Auch in Hagen haben Erzieher, Kinderpfleger und Sozialarbeiter gestreikt. Sie waren dem Aufruf der Gewerkschaft Verdi gefolgt. 140 Mitarbeiter im Sozial- und Erziehungsdienst waren mit zwei Bussen zu einer Kundgebung nach Dortmund gefahren. Viele Einrichtungen hatten gestern nicht geöffnet. Nach Auskunft von Verdi waren etwa zwei Drittel der 23 städtischen Kitas geschlossen, außerdem hatte es Ausfälle bei Beratungsstellen, Sozial- und Jugendämtern gegeben.

Nicht immer nach Vorschrift

Ansonsten gab’s jede Menge Verkehr auf Hagens Straßen – aber nicht immer so, wie es in der Straßenverkehrsordnung vorgesehen ist:

Zunächst ging ein Bagger in der Lenne baden. Bei Arbeiten im Hohenlimburger Wildwasserpark ist das Gefährt umgestürzt. Glücklicherweise wurde niemand verletzt.

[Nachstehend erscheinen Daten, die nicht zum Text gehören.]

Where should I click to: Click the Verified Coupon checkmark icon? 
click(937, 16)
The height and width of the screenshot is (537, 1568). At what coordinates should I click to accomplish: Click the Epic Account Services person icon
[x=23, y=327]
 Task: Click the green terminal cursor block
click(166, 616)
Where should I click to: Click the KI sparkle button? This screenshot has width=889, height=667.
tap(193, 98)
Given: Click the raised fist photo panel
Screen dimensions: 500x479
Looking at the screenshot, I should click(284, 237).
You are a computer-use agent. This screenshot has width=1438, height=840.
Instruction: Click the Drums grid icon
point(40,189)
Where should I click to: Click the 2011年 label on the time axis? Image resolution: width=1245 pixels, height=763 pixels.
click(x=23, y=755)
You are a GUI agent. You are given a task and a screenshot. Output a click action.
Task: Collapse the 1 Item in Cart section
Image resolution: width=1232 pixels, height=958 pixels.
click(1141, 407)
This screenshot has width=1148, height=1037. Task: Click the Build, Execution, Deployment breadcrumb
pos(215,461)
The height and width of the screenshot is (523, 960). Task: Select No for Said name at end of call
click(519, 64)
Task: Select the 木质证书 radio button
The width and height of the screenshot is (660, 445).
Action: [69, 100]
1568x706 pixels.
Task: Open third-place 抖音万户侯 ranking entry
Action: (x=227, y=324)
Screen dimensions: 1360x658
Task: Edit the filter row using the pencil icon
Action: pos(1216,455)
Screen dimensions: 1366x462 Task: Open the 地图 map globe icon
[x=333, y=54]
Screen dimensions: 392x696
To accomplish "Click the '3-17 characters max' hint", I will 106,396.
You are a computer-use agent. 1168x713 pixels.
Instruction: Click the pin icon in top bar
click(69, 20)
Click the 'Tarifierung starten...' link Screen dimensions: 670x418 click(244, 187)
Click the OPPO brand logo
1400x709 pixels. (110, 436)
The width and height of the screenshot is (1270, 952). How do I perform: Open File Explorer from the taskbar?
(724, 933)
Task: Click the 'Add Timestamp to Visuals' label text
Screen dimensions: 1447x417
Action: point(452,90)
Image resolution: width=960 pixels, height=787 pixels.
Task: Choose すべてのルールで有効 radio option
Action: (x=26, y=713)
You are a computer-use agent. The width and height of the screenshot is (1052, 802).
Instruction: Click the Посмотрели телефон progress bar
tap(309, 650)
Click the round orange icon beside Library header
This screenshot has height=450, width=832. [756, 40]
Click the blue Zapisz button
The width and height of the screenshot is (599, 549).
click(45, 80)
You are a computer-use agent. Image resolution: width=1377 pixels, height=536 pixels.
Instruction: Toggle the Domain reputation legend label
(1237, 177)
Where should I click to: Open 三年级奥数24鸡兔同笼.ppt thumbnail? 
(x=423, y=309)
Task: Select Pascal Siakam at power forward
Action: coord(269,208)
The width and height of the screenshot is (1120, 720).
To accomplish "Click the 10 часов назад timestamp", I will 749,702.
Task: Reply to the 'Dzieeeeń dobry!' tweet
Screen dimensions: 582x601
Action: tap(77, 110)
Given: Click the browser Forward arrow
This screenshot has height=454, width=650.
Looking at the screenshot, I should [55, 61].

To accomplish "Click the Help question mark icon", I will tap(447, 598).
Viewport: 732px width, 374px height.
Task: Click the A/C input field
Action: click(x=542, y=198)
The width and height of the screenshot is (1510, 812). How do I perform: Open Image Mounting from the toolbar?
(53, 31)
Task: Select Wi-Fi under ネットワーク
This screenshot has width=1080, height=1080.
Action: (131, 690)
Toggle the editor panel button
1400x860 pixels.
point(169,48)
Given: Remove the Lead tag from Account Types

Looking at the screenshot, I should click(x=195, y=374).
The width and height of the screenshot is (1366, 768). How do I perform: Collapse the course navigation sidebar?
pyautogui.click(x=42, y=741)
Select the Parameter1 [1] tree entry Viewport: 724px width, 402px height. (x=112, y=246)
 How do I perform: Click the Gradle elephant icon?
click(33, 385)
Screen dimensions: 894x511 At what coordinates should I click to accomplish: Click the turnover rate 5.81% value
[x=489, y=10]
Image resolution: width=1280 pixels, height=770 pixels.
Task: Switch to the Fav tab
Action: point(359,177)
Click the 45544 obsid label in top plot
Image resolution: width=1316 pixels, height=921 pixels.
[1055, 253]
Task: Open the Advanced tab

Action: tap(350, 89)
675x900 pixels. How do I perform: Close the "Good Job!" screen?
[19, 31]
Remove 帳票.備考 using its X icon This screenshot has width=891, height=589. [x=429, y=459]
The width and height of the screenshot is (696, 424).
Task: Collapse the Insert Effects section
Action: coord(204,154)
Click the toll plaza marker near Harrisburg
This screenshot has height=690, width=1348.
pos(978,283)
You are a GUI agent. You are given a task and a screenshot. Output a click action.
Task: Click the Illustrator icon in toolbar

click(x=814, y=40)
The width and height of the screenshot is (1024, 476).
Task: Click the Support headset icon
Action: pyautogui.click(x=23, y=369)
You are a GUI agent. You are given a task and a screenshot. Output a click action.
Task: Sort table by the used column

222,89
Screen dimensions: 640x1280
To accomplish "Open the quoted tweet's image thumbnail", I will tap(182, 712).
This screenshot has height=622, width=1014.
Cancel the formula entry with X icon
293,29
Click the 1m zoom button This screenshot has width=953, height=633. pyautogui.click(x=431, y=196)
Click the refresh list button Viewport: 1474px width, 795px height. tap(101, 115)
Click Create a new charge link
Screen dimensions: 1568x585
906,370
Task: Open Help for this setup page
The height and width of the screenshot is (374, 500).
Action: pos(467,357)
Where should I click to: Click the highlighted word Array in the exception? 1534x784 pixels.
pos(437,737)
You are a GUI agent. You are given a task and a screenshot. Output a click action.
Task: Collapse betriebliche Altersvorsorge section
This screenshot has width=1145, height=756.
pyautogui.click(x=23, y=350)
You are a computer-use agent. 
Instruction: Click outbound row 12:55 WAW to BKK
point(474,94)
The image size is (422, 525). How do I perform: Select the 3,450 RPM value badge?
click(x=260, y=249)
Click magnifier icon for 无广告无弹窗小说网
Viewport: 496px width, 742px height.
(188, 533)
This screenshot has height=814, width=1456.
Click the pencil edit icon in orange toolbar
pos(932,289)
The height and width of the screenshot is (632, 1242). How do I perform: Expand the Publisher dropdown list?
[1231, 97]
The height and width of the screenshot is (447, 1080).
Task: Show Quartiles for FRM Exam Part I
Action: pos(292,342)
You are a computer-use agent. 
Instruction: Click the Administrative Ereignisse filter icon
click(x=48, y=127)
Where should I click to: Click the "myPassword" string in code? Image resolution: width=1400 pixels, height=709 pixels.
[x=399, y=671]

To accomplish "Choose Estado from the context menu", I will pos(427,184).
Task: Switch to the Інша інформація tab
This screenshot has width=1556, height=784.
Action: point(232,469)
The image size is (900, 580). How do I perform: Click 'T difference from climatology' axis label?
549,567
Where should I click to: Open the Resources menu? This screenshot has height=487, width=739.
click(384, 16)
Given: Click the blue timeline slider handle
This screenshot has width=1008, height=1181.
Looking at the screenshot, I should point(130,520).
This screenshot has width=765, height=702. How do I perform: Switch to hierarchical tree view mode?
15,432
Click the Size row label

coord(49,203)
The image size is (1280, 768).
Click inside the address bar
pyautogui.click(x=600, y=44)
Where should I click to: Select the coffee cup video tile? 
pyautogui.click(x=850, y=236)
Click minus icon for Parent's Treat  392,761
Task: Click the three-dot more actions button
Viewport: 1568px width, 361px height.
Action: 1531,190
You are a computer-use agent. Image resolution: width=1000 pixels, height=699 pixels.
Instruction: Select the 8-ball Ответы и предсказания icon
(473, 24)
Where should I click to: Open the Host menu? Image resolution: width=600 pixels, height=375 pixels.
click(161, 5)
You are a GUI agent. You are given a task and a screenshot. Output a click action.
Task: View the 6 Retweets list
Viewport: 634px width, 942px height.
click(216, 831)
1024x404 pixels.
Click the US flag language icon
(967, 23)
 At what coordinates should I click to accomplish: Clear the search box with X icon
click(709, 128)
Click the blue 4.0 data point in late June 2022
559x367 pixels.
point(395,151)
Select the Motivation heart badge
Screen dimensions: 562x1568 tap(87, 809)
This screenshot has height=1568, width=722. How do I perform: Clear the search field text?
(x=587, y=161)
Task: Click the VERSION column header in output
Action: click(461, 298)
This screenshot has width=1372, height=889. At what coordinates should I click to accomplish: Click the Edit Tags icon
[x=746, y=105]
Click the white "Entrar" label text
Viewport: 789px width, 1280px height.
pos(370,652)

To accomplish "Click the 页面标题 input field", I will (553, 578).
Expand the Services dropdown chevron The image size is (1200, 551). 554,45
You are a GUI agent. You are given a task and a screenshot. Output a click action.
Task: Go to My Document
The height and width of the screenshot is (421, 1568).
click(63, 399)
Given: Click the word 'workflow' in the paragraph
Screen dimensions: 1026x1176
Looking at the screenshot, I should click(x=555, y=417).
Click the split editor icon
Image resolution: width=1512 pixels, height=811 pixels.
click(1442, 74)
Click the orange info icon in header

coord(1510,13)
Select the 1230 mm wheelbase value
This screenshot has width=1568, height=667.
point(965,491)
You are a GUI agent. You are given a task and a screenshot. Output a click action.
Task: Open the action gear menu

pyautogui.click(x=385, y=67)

Der großangelegte Blitzermarathon war erst für Donnerstag angekündigt, da meinte wohl ein Motorradfahrer, vorher noch mal aufdrehen zu können – die Polizei war trotzdem schon da. 112 km/h zu schnell war der Biker. Mit Tempo 162 und Soziusfahrer im Rücken raste der Mann am Dienstagnachmittag auf der Voerder Straße in eine Radarkontrolle. Erlaubt waren in diesem Bereich aber nur 50 km/h. Das wird teuer: der Raser hat damit das Höchstmaß des Bußgeldkatalogs für Geschwindigkeitsverstöße ausgereizt. Auf ihn kommen 680 Euro, zwei Punkte im Verkehrszentralregister und drei Monate Fahrverbot zu.

Dass am Mittwoch im gesamten Stadtgebiet der europaweite Blitzermarathon im Gange sein würde, war groß angekündigt worden, dennoch gingen den Beamten auch in Hagen einige Raser ins Netz. Insgesamt wurden von der heimischen Polizei 10809 Fahrzeuge an 61 Kontrollstellen unter die Lupe genommen. 353 Autofahrer waren zu schnell unterwegs, fünf waren nicht angeschnallt, die höchste Geschwindigkeitsüberschreitung betrug 46 km/h (200 Euro Bußgeld, ein Monat Fahrverbot, zwei Punkte in Flensburg).